Un jeudi sur deux, Daniel Gostain, enseignant spécialisé, membre de la FNAREN, et Jacques Marpeau, docteur en sciences de l’éducation, nous proposent de décortiquer certaines notions pour en faire un sujet de réflexion, pour ouvrir le débat, afin de mettre en relief les enjeux qui découlent de leur utilisation.
L’effort réside dans la mobilisation de l’énergie, des facultés et des capacités d’un être humain en vue d’une transformation de lui-même ou d’un résultat dans un domaine choisi ou contraint. Il nécessite de « se forcer à » c’est-à-dire d’avoir recours à un effet de force sur soi-même. La contrainte peut être choisie, elle peut être imposée par autrui, une nécessité, une réalité. Fournir un effort, c’est aussi « s’efforcer de », qui est une tentative en vue d’un mieux ou d’un dépassement aux résultats incertains.
Dans l’effort, l’élève renonce temporairement au confort de la facilité, en vue du résultat désiré ou nécessaire, mais perçu comme réalisable.
Se contraindre demande d’identifier l’existence d’un bénéfice autre, supérieur et préférable aux plaisirs immédiats de l’ordinaire.
C’est parce qu’il y a conscience, souvent seulement préconscience de ce bénéfice préférable, qu’un élève peut accepter de s’engager dans l’effort. Quand l’effort à réaliser est une injonction en vue d’une performance au regard d’un programme, l’élève est un composant anonyme qui n’a aucune raison de se soumettre aux contrainte du système.
Pour que l’effort soit compris comme un moyen de s’ouvrir à d’immenses possibilités, il faut que l’élève soit à l’origine de l’investissement et que l’enseignant se place comme soutien à l’élève se risquant dans l’effort.
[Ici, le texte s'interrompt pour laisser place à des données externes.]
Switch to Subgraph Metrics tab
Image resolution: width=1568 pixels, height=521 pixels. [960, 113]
Par l’investissement dans l’effort, l’élève peut se projeter dans une identité autre, faite d’estime de soi et d’estime dans le regard d’autrui. Il peut donner forme à ses désirs en ayant à sa disposition des images d’étapes de réussite. Il peut envisager un prolongement, un sens, à ses efforts, dans une perspective désirable.
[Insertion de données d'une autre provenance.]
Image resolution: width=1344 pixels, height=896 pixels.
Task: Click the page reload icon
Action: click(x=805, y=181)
Au-delà d’un résultat, l’effort est le moyen de repousser le découragement et l’abandon face à l’incertitude de la réussite. En même temps, l’effort réveille le doute et les blessures de l’estime de soi ressenties lors des échecs antérieurs. Manquant de confiance en lui – « À quoi bon ? Je n’y arriverai pas… » – l’élève ne peut investir son énergie sans un minimum de soutien et de garantie de réussite, au moins qu’il ne perdra pas la face, qu’il n’aura pas un surplus de honte à la sortie de l’entreprise. L’effort, à ce titre, est une prise de risque majeure qui s’oppose à la gestion « économe » offerte par « le moindre effort ».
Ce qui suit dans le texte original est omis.